§ TASK BRIEF
The line containing "Task: Sort by the Price column header" and every line after it, through the end of the records below, are to be reproduced exactly, with the pictures left out.

[Stored data entries]
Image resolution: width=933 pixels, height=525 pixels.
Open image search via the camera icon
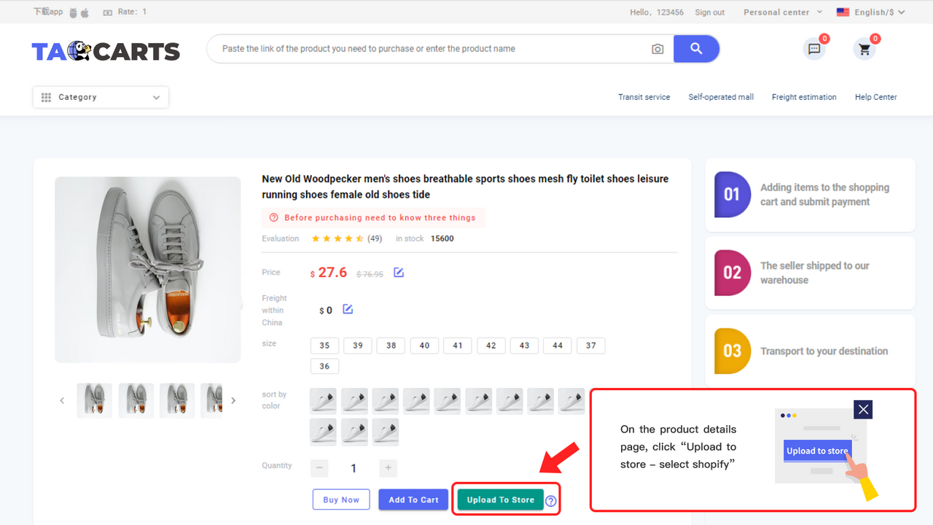coord(657,49)
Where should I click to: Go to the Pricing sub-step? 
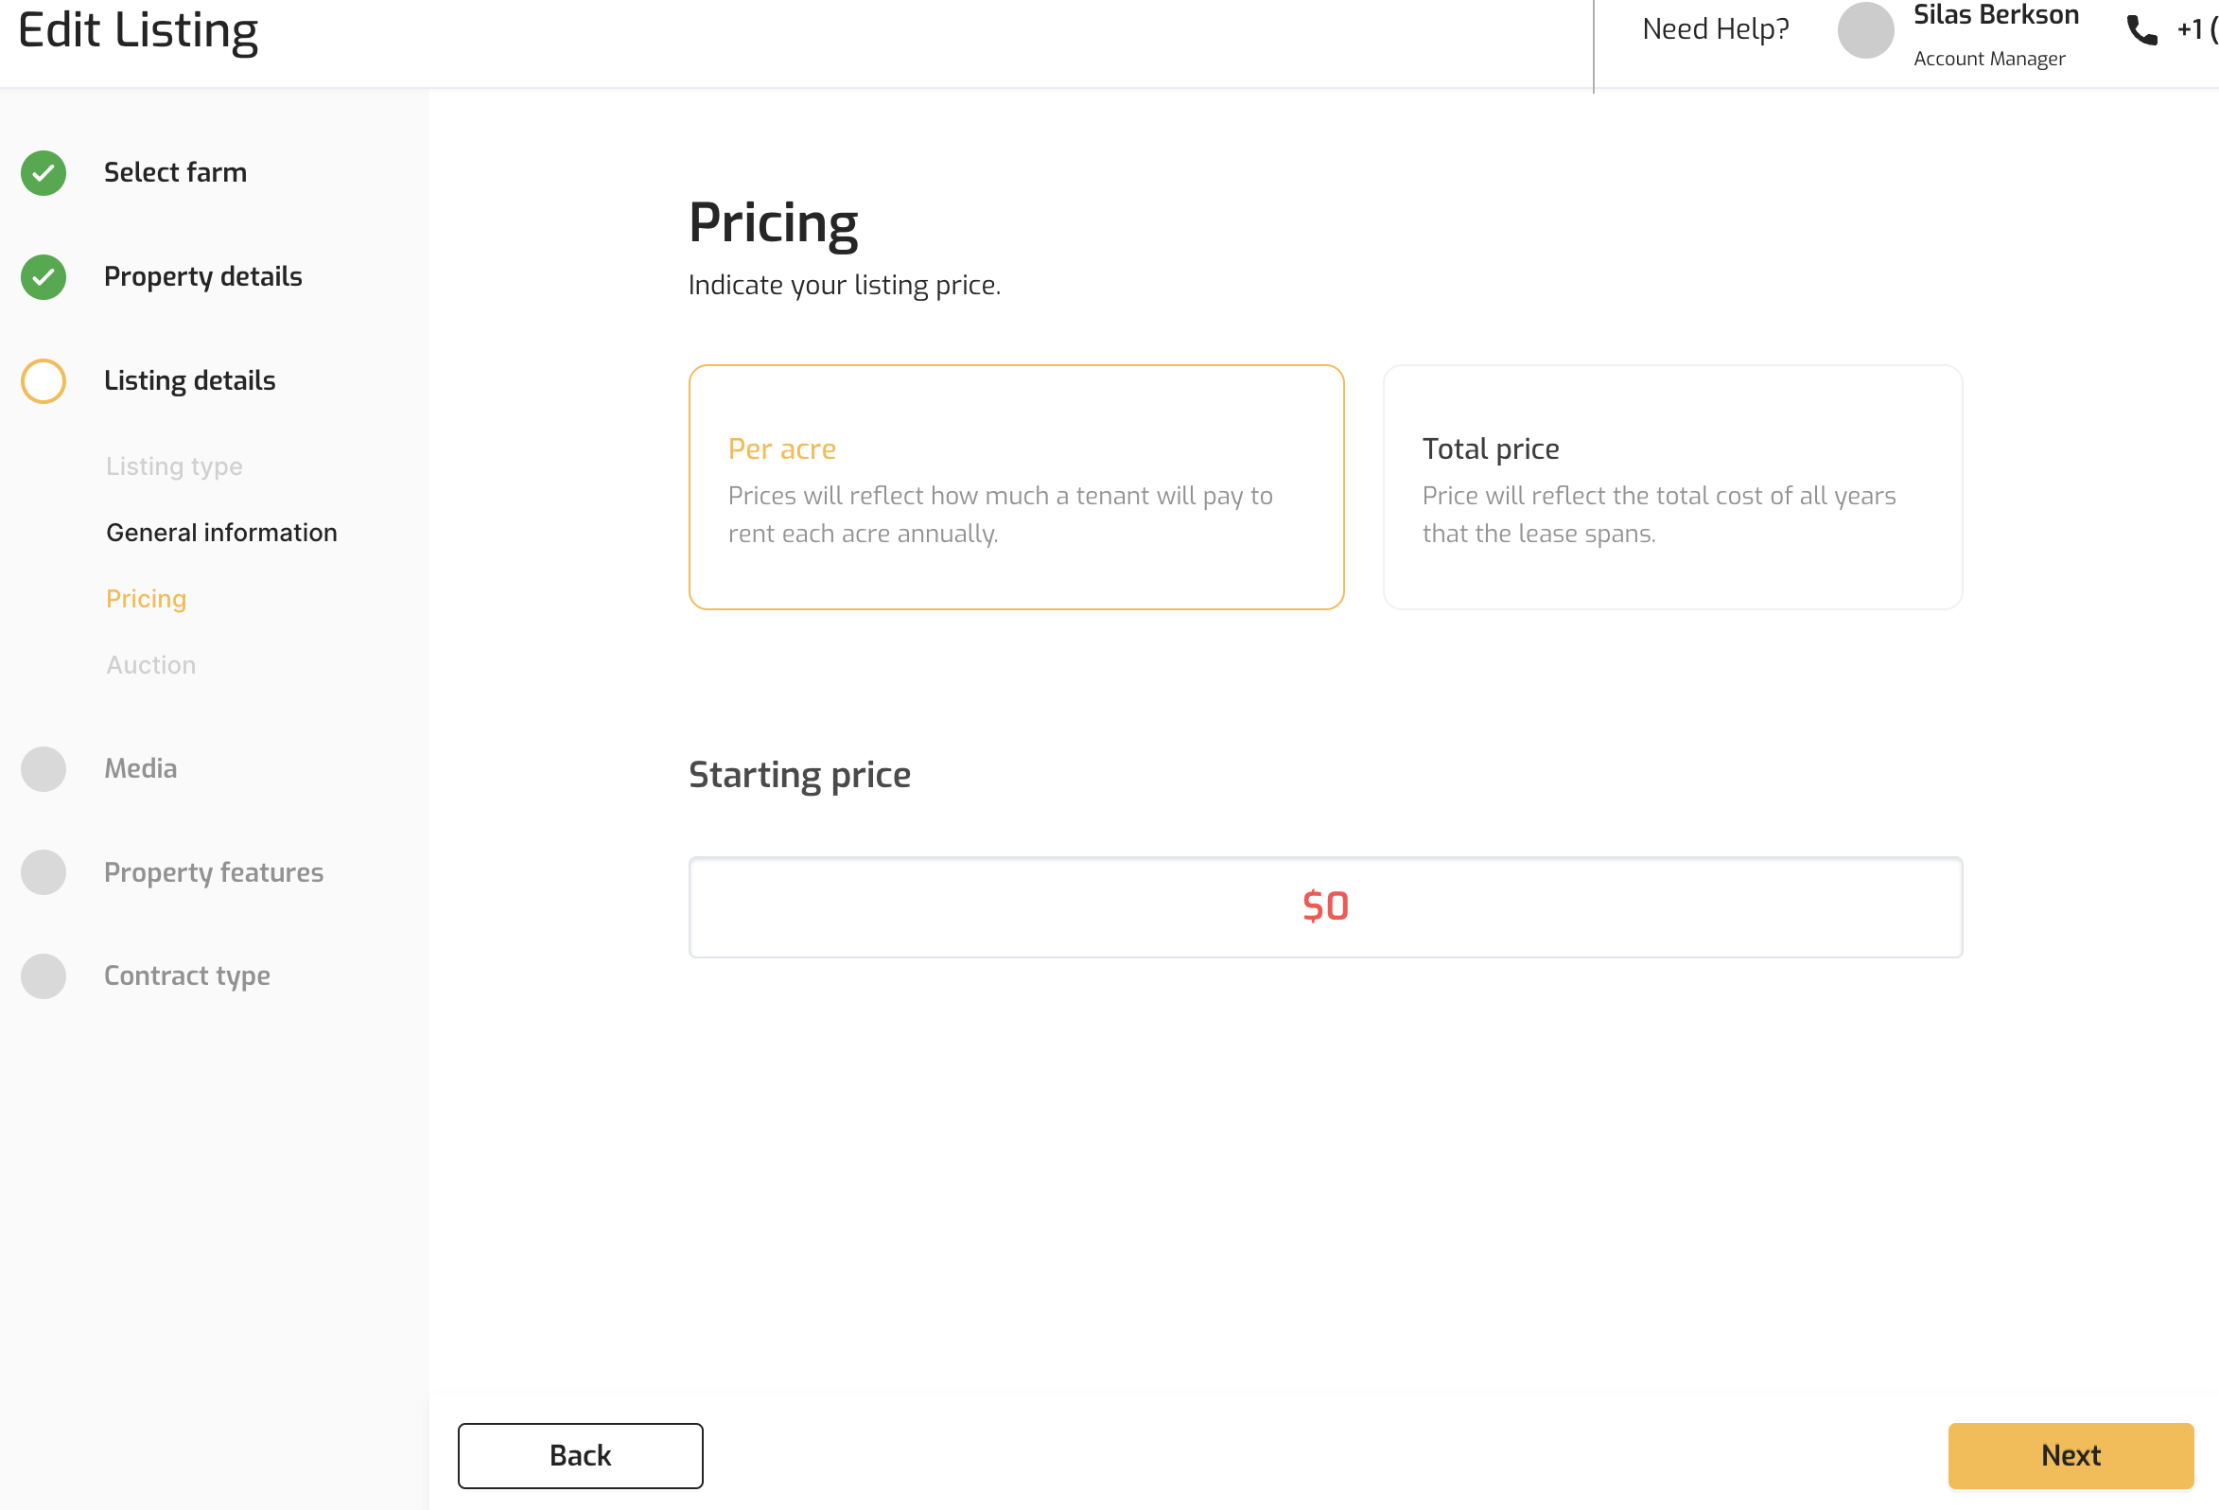coord(146,599)
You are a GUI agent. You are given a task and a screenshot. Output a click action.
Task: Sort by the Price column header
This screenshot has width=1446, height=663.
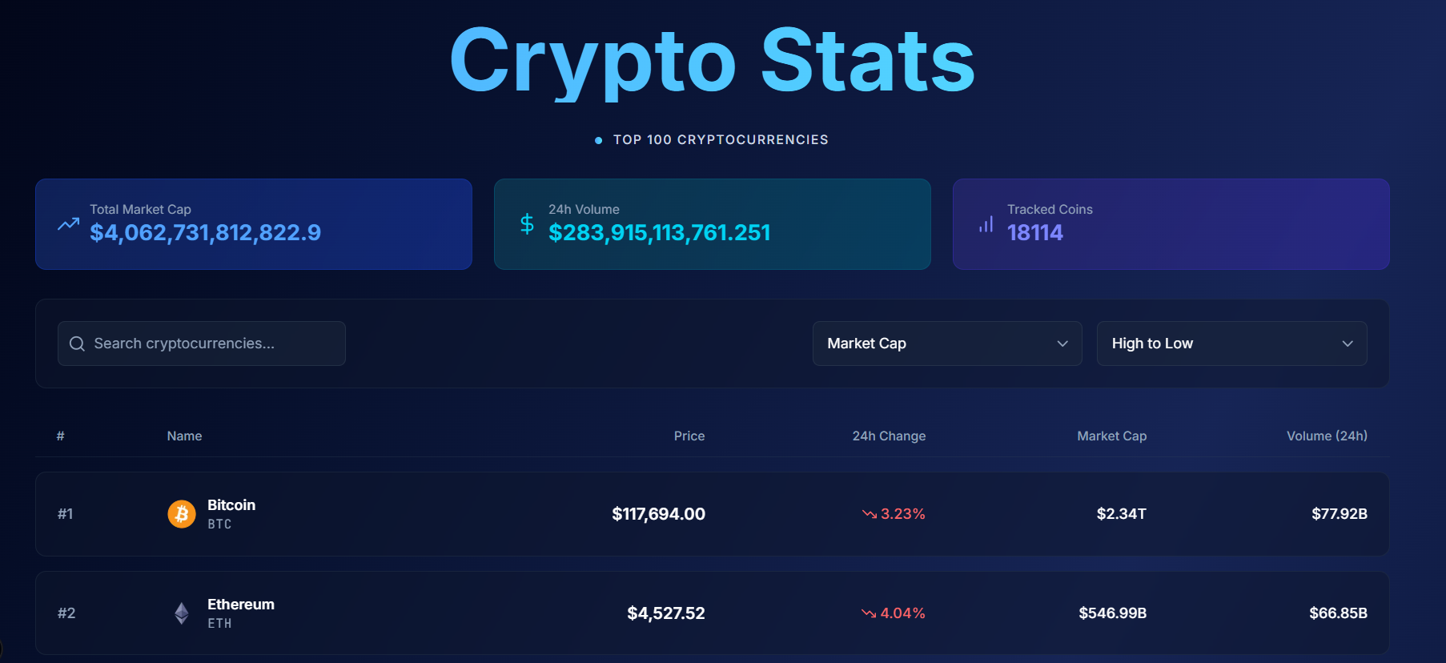tap(689, 436)
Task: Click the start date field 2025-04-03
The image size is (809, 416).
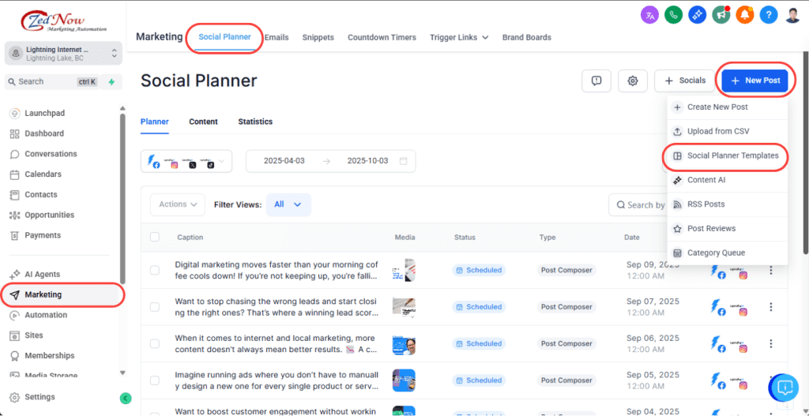Action: 284,161

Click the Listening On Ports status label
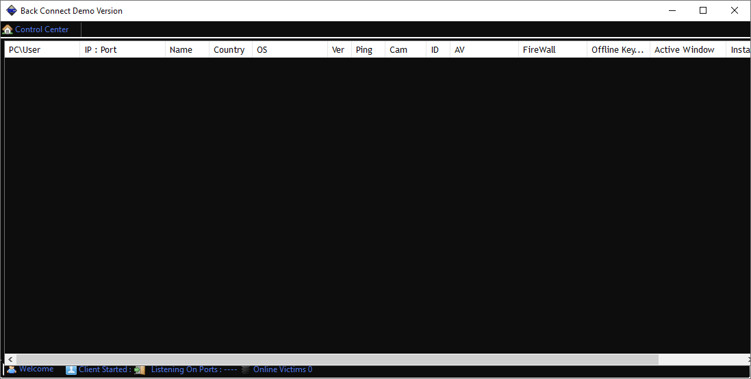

§ TASK RESULT
Task: Sort by the Price column header
This screenshot has width=1446, height=663.
tap(689, 436)
Task: Click the start date field 2025-04-03
The image size is (809, 416).
Action: 284,161

Click the Listening On Ports status label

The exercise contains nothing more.